The untouchables face a life style of poverty and being discriminated against. They were not allowed to go to many places that other caste could go to, or to dress the same as them. As Anant explains, "Until recently, they were not allowed to draw water from the common well of the village, nor were they entitled to enter the temples" (1972: 22). In some areas of India they were forced to wear certain clothes. For example they were, "...forced to go almost naked, for fear that the others may be touched by the billowing of their clothes. These and scores of other disabilities forced the untouchables into practically inhuman conditions" (Anant 1972: 22). In some cases it was like they were not even considered to be human but more like a dog with rabies. Along with being discriminated against they were also segregated. For example, "They lived in separate hamlets, drank from separate wells, had to dress meanly and behave humbly, and were denied education. These prohibitions were zealously enforces by the upper castes, the community, and the ruler" (Klein 1993: 113). The rest of society was against the Untouchable caste and showed them disrespect. For example, "...a member of an Untouchable caste must be treated by members of all other castes as untouchable simply because of his caste affiliation. Ego, a member of any Shudra or Brahman caste, expects and can demand that any Untouchable show him difference, even though ego is poor, illiterate, and unmarried, and the Untouchable is older, married, educated, and financially successful (Cohn and Singer 1968: 56). It does not matter how successful one might be with in their caste, if someone is of a higher caste they will still look down on that person and treat them as someone beneath them. For the most part the Untouchables accepted their position and lived by the rules that were set before them. As F.G. Baily states, "The untouchable in the traditional system accepts his disabilities" (1960: 191). They lived the life that the other caste forced them too, even though it was an undesirable life of poverty and discrimination.

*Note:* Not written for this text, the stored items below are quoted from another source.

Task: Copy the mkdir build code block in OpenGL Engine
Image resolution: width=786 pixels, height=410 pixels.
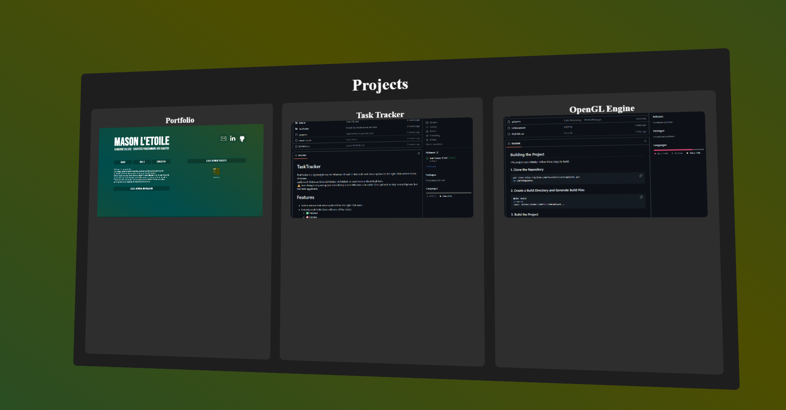Action: pyautogui.click(x=641, y=197)
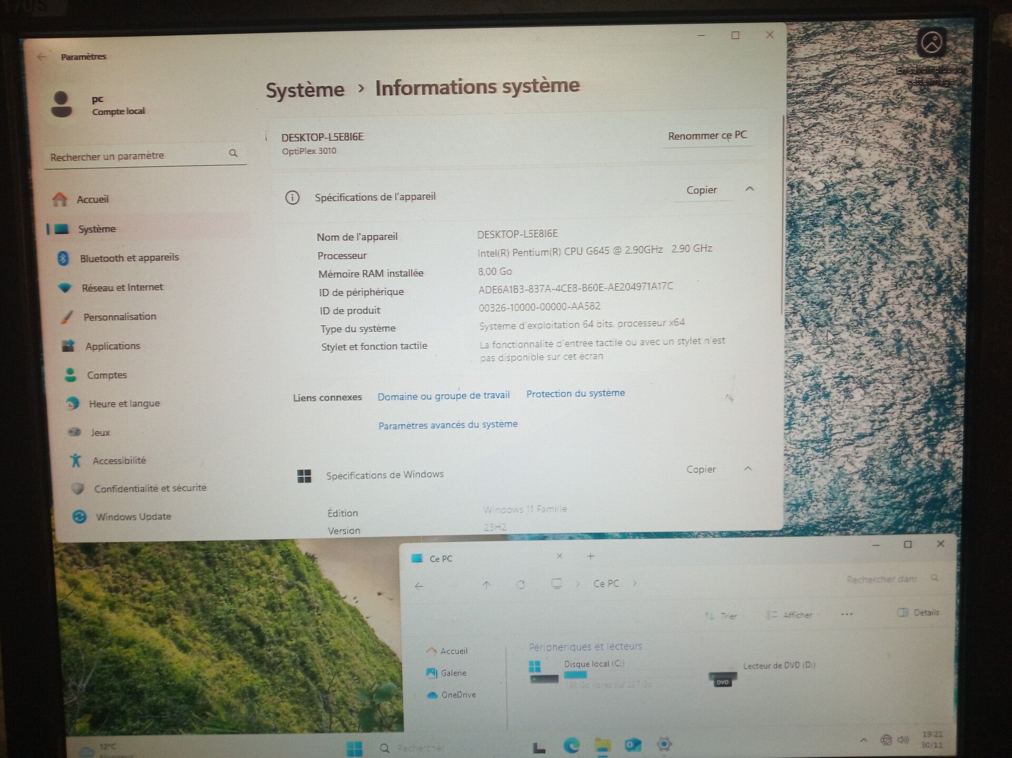Click Settings back arrow

[x=42, y=56]
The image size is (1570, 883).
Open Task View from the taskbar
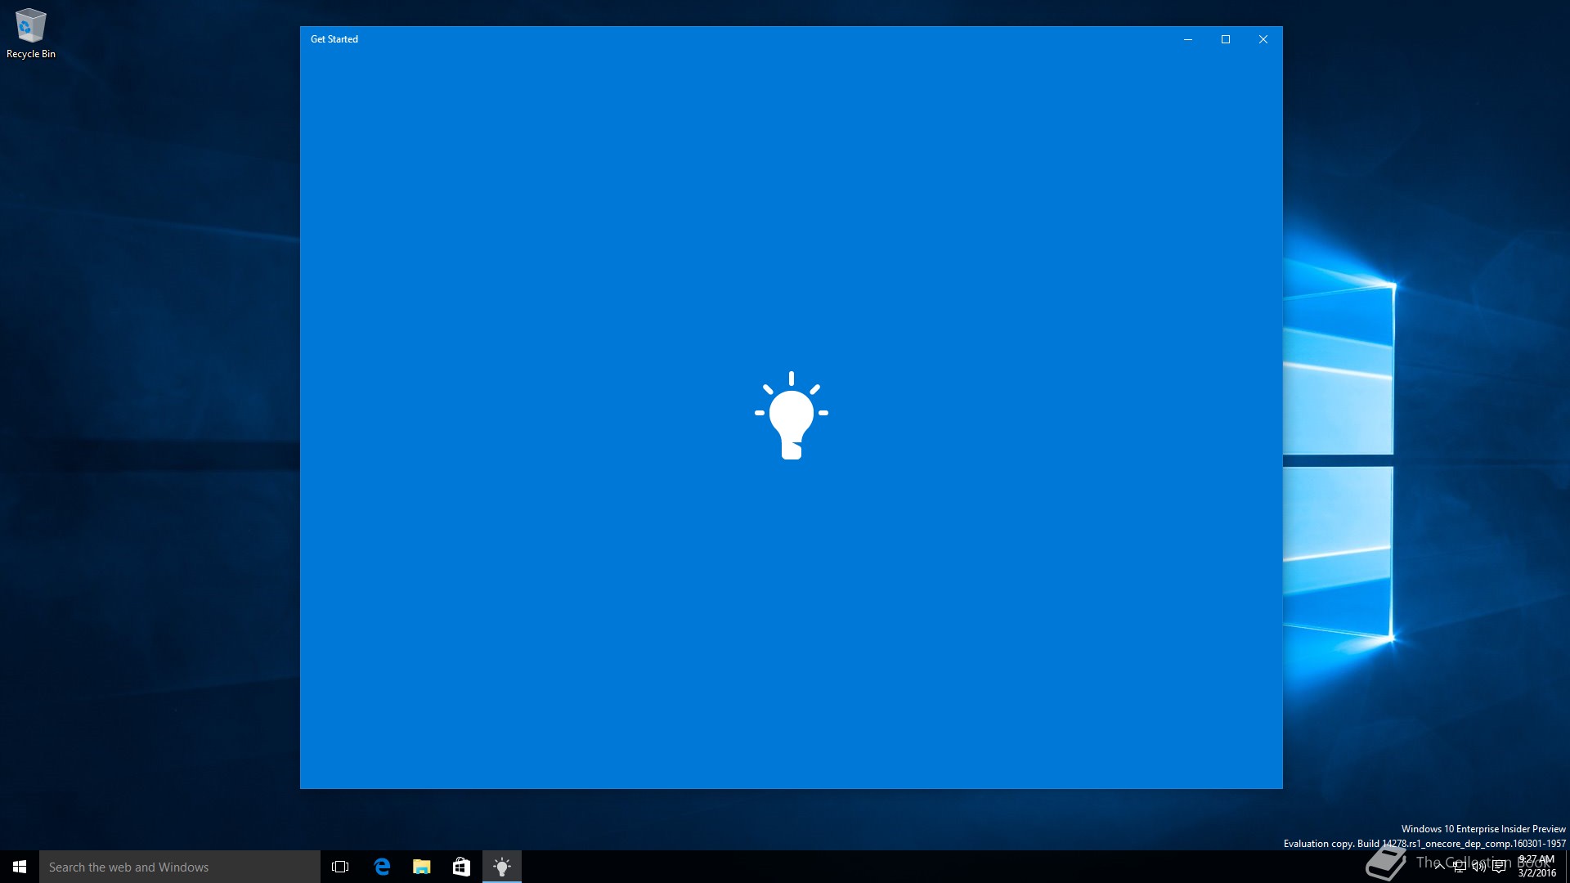click(x=340, y=867)
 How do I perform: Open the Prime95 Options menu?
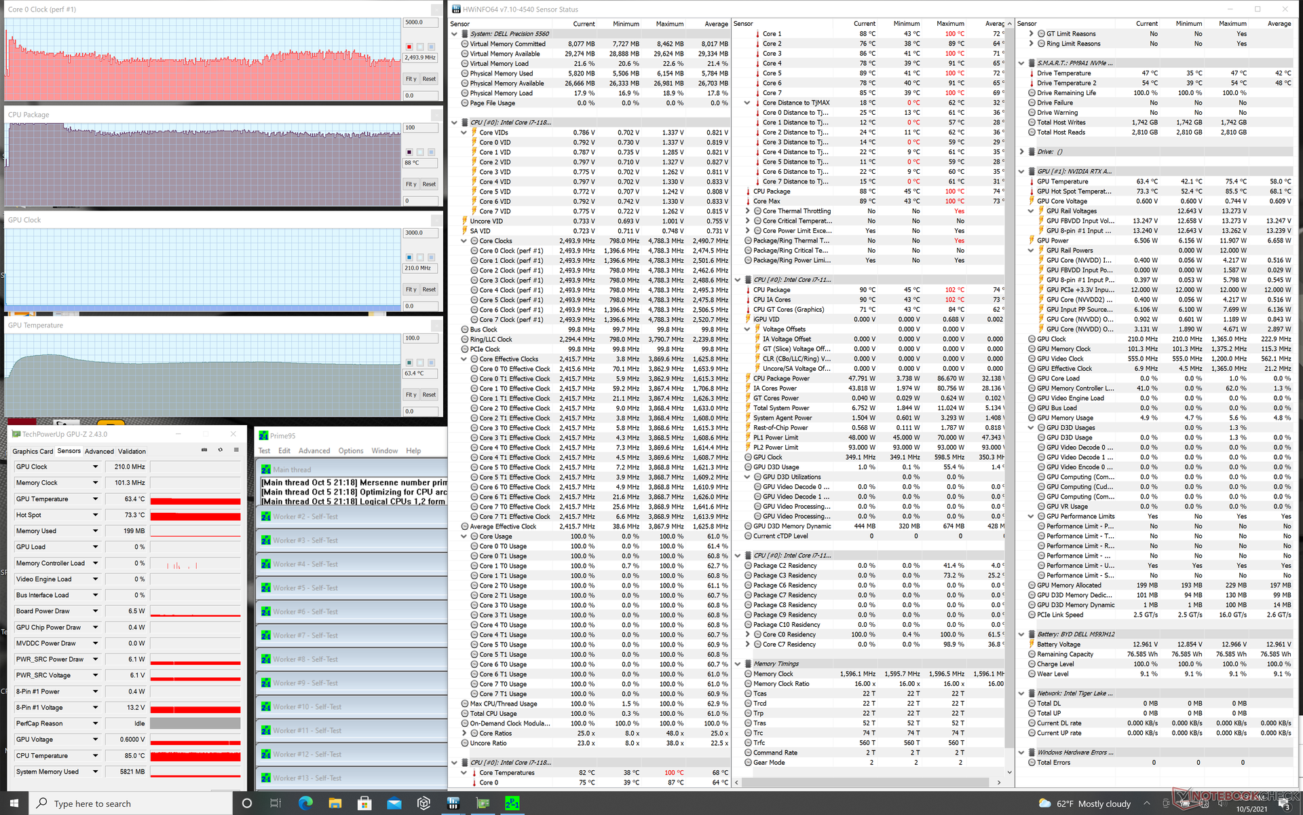pyautogui.click(x=351, y=451)
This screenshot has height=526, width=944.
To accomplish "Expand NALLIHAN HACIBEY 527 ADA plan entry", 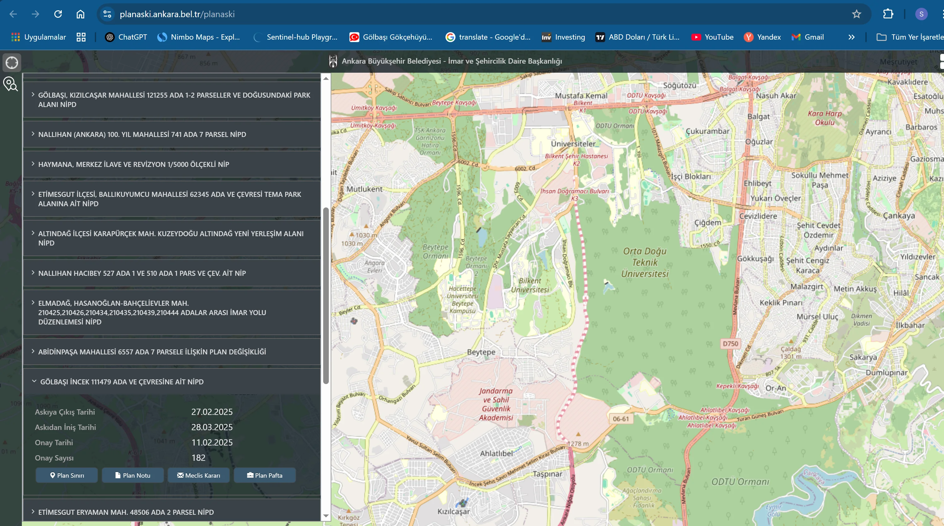I will 142,273.
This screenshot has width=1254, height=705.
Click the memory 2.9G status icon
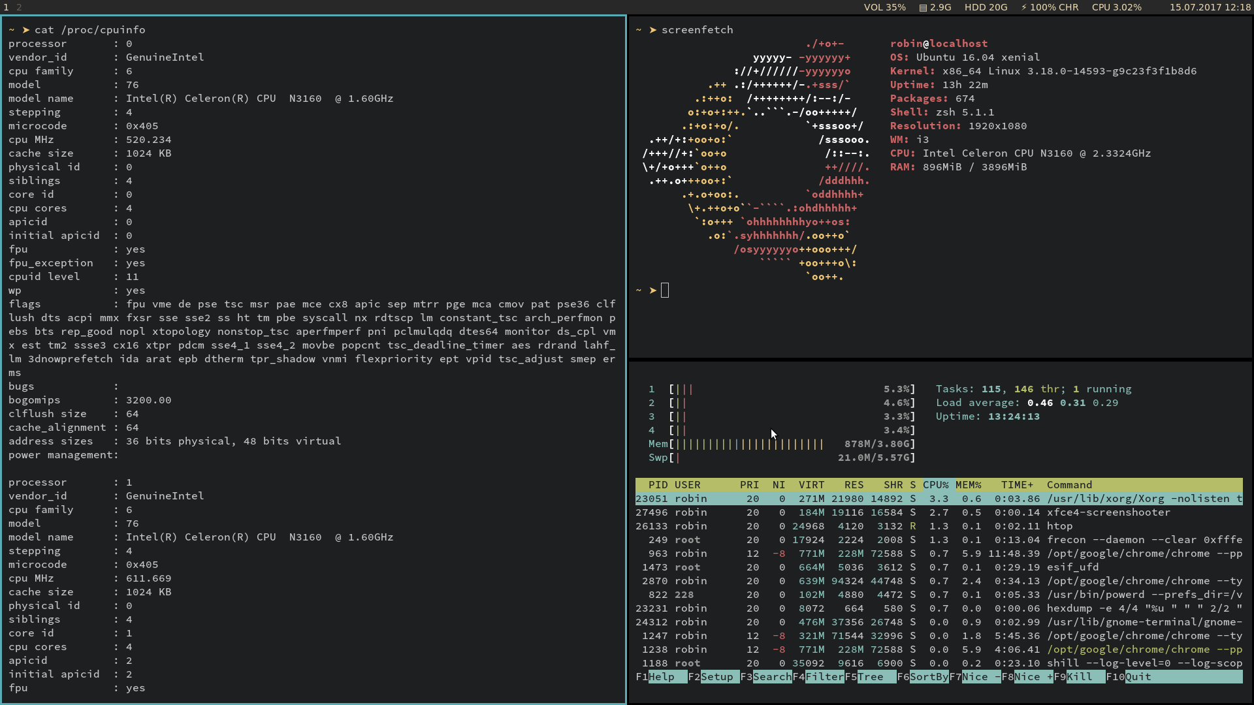[x=935, y=7]
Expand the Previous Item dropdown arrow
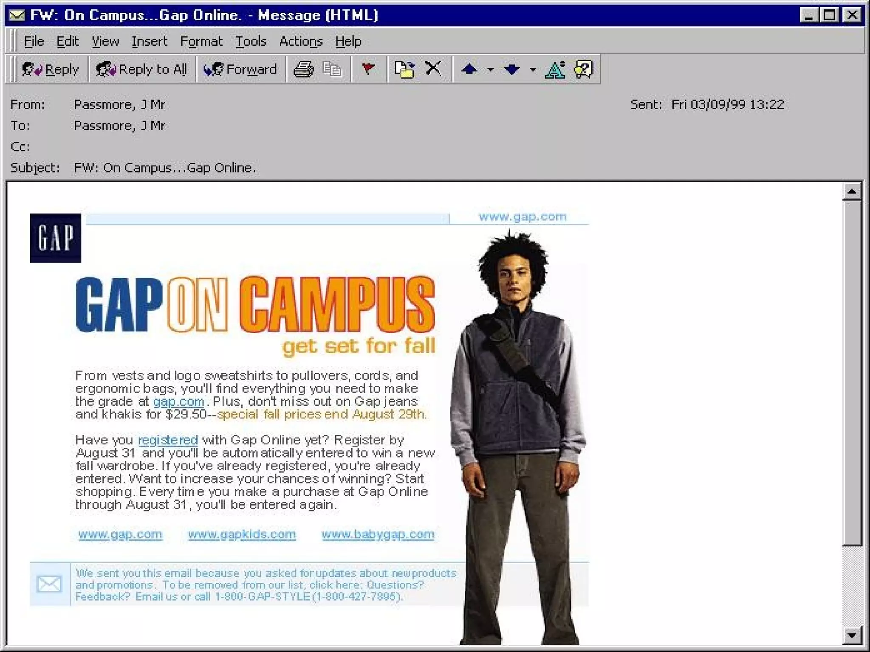The width and height of the screenshot is (870, 652). [x=490, y=70]
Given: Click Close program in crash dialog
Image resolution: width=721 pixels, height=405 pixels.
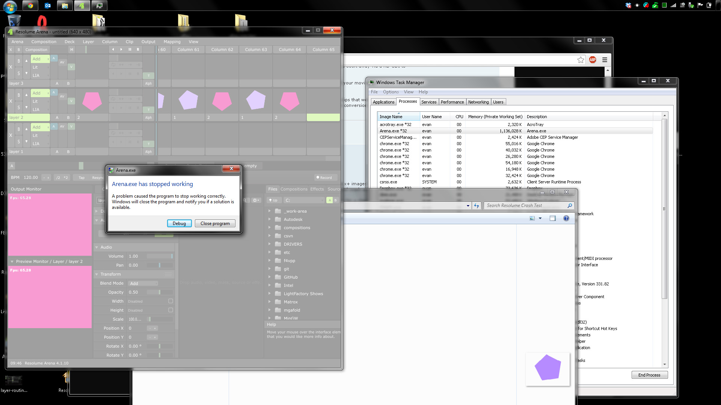Looking at the screenshot, I should 215,224.
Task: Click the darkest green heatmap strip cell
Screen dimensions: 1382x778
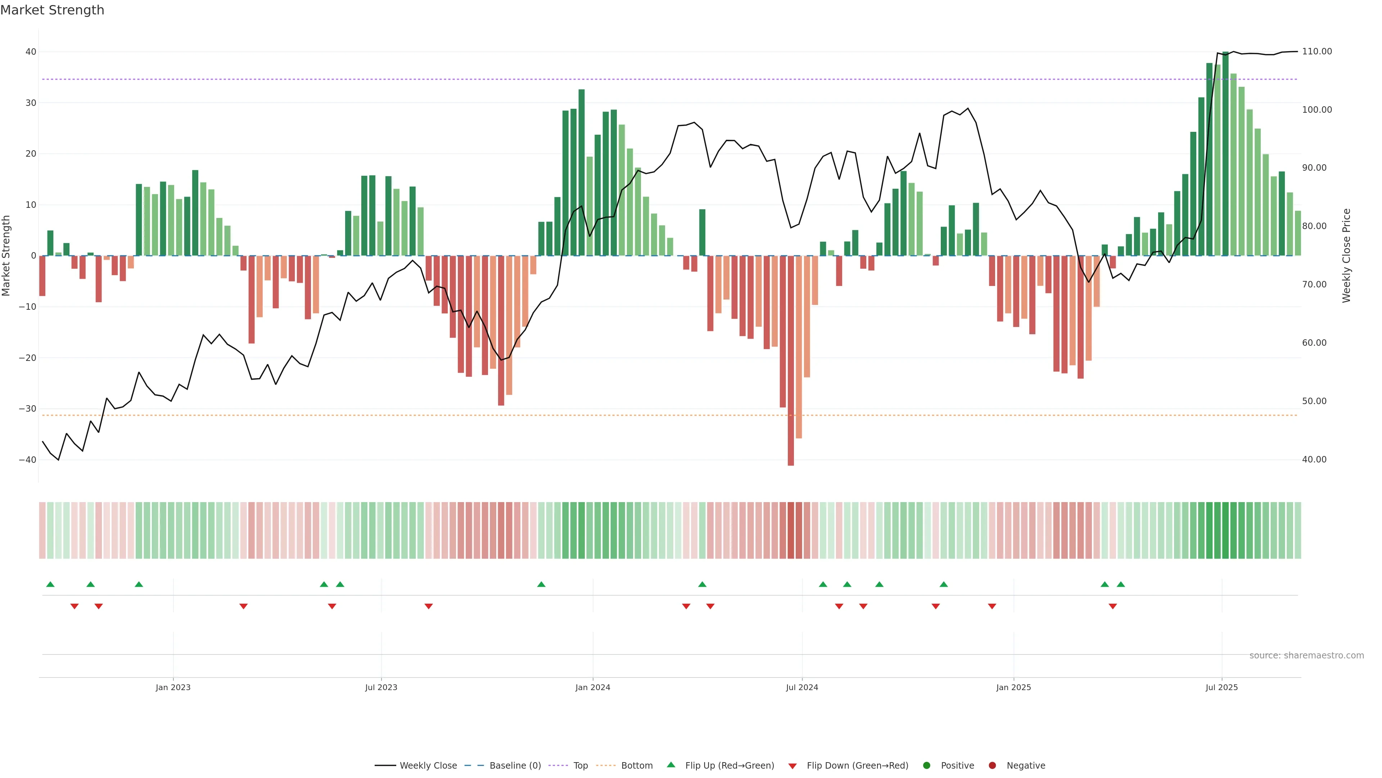Action: coord(1225,530)
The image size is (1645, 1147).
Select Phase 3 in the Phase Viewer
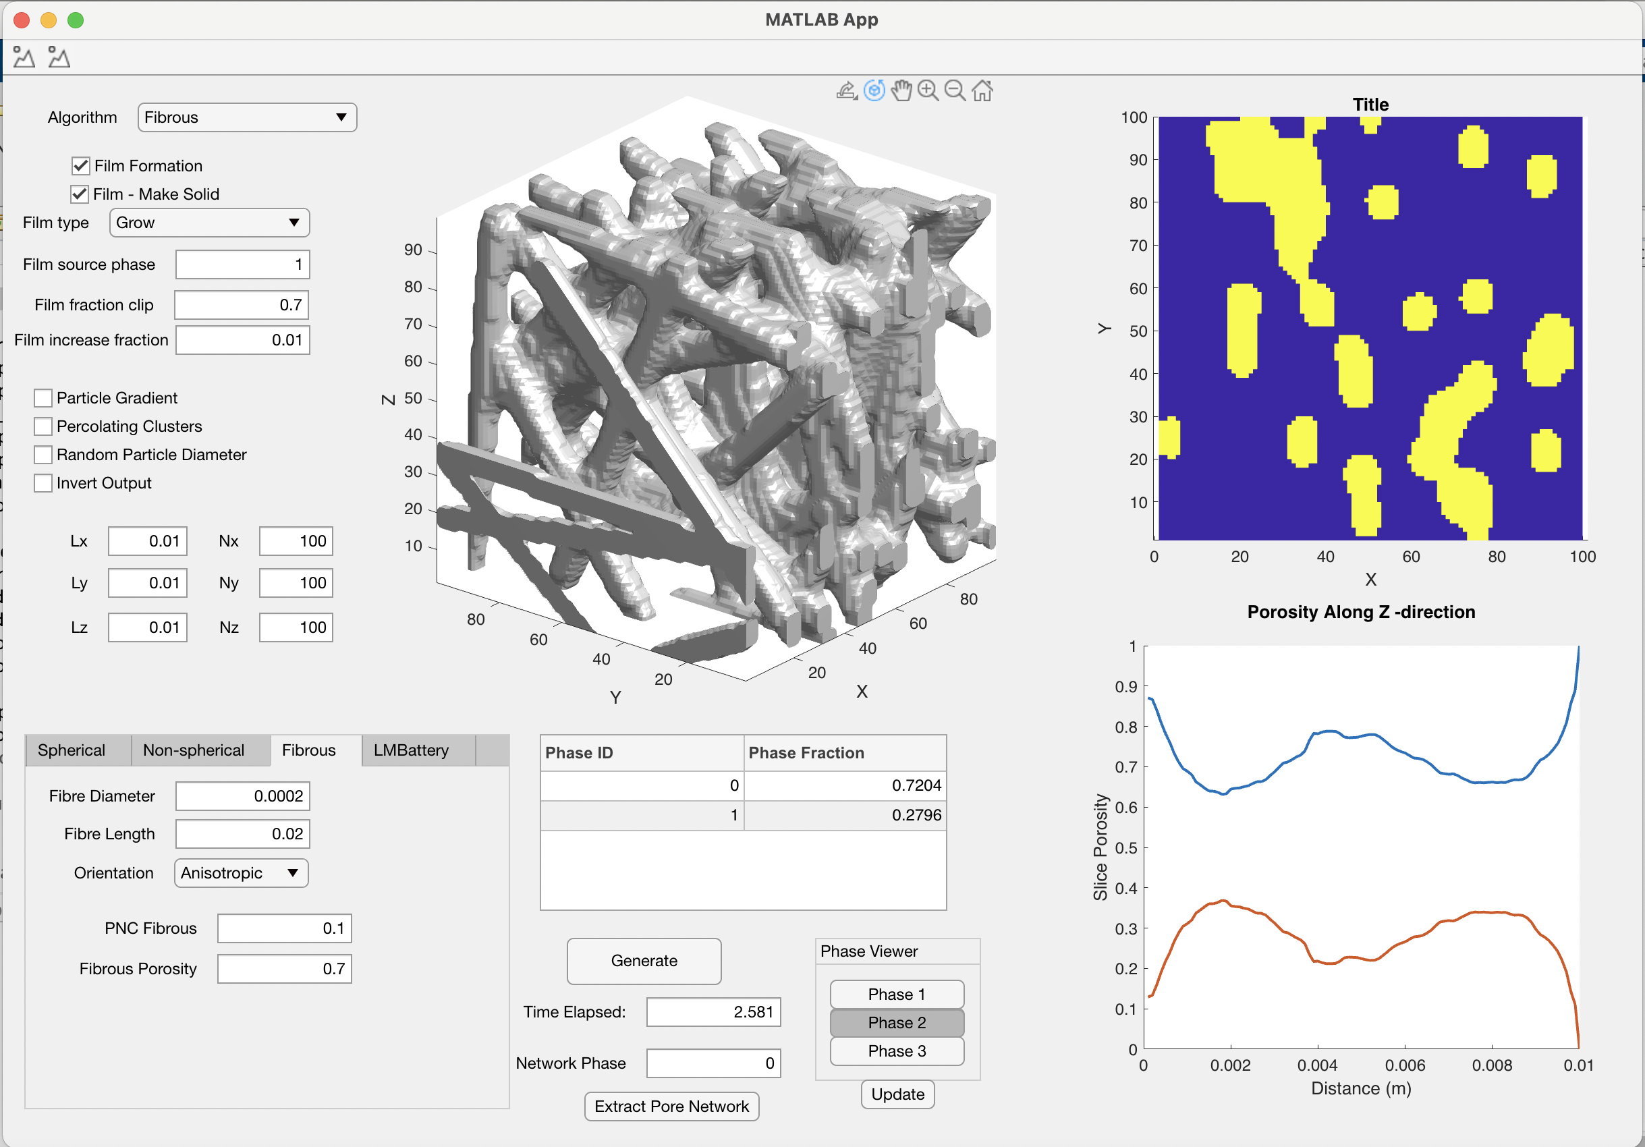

The Untouchable caste in India were considered outcast in their own society, forced to take the worst jobs available. They were considered to be polluted and therefor all other caste avoided contact with them. They had no opportunities to move up in society. They were stuck being an untouchable for the rest of their life, many living in poverty. They were treated as if they were inferior to those lucky enough to be born into a higher class status.